How to sign a powershell script

PowerShell scripts are valuable for automating tasks on Windows systems, but running unsigned scripts can lead to errors such as "PowerShell not digitally signed" or "the file is not digitally signed." To avoid these issues, it's essential to sign your scripts with a digital certificate.

First, Open your Windows PowerShell

Ensure that your execution policy allows for signed scripts.

Set-ExecutionPolicy RemoteSigned

You need a code signing certificate. This can be obtained from a Certificate Authority (CA) or you can create a self-signed certificate for testing purposes.

New-SelfSignedCertificate -DnsName "FoxLearn" -CertStoreLocation "cert:\CurrentUser\My"

Output:

Thumbprint                                Subject
----------                                       -------
CBD7ACE757B43A09465D4454FCF590D82079D380  CN=FoxLearn

After running the command, you can find your certificate in the certmgr.msc under "Personal" -> "Certificates".

Retrieve the certificate you just created or obtained.

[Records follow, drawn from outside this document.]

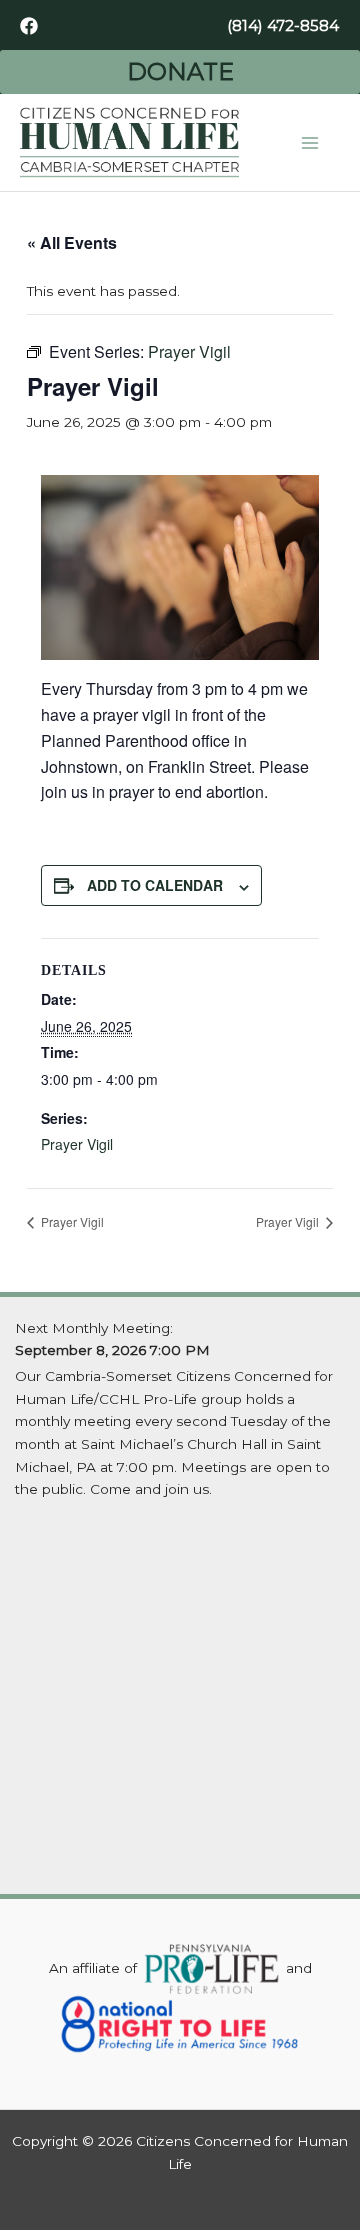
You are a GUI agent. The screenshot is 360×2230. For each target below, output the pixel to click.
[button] (283, 25)
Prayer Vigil (77, 1144)
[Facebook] (29, 26)
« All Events (72, 242)
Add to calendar (155, 885)
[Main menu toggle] (310, 142)
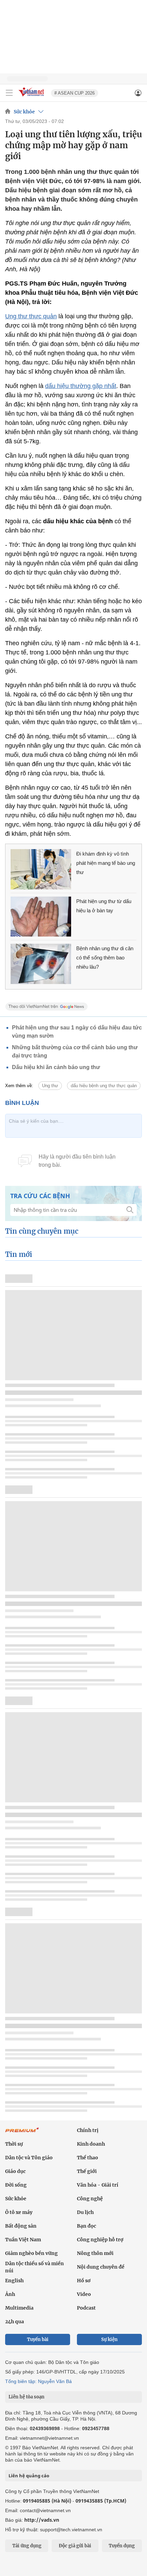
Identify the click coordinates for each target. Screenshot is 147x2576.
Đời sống (16, 2185)
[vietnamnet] (32, 97)
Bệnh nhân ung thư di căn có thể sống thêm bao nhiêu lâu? (104, 957)
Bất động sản (21, 2226)
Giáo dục (15, 2171)
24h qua (14, 2321)
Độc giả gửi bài (75, 2546)
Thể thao (87, 2158)
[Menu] (9, 93)
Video (84, 2294)
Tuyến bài (38, 2339)
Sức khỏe (24, 111)
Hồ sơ (84, 2280)
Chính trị (87, 2130)
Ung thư (50, 1085)
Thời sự (14, 2144)
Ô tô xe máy (18, 2212)
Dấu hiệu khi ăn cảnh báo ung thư (56, 1067)
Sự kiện (109, 2339)
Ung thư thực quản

$cert = Get-ChildItem Cert:\CurrentUser\My | Where-Object { $_.Subject -match "FoxLearn" }

Use the Set-AuthenticodeSignature cmdlet to sign the script.

Set-AuthenticodeSignature -FilePath "C:\Path\script.ps1" -Certificate $cert

You can check if the script is signed correctly with

Get-AuthenticodeSignature "C:\Path\script.ps1"

If you use a self-signed certificate, remember that it will not be trusted by default on other systems. You may need to install the certificate into the trusted root certification authorities store on those systems.

You can open PowerShell as an admin and run the command.

#Certificate name
$name = "FoxLearn"

# Create a self-signed certificate
$cert = New-SelfSignedCertificate -CertStoreLocation Cert:\CurrentUser\My -Subject "CN=$name" -KeySpec Signature -Type CodeSigningCert
 
#Export the Certificate to "Documents" Folder in your computer
$path = [Environment]::GetFolderPath("MyDocuments")+"\FoxLearn.cer"
Export-Certificate -Cert $cert -FilePath $path
 
#Add Certificate to the "Trusted Root Store"
Get-Item $path | Import-Certificate -CertStoreLocation "Cert:\LocalMachine\Root"
  
Write-host "Certificate Thumbprint:" $Certificate.Thumbprint

Signing Your Script

$thumbprint = "CBD7ACE757B43A09465D4454FCF590D82079D380"
$path = "C:\Path\script.ps1"
 
#Get the Certificate from Cert Store
$CodeSignCert = Get-ChildItem -Path Cert:\CurrentUser\My | Where-Object {$_.Thumbprint -eq $thumbprint}
 
#Sign the PS1 file
Set-AuthenticodeSignature -FilePath $path -Certificate $CodeSignCert

To extend the lifespan of your PowerShell script's signature, you can include an optional timestamp when signing it. This ensures that the script remains valid even after the signing certificate expires.

$cert = Get-ChildItem -Path Cert:\CurrentUser\My | Where-Object {$_.Thumbprint -eq $thumbprint}
 
Set-AuthenticodeSignature -FilePath "C:\Path\script.ps1" -Certificate $cert -TimestampServer "http://timestamp.digicert.com"

If you open the signed PS1 file, you’ll find the encrypted signature.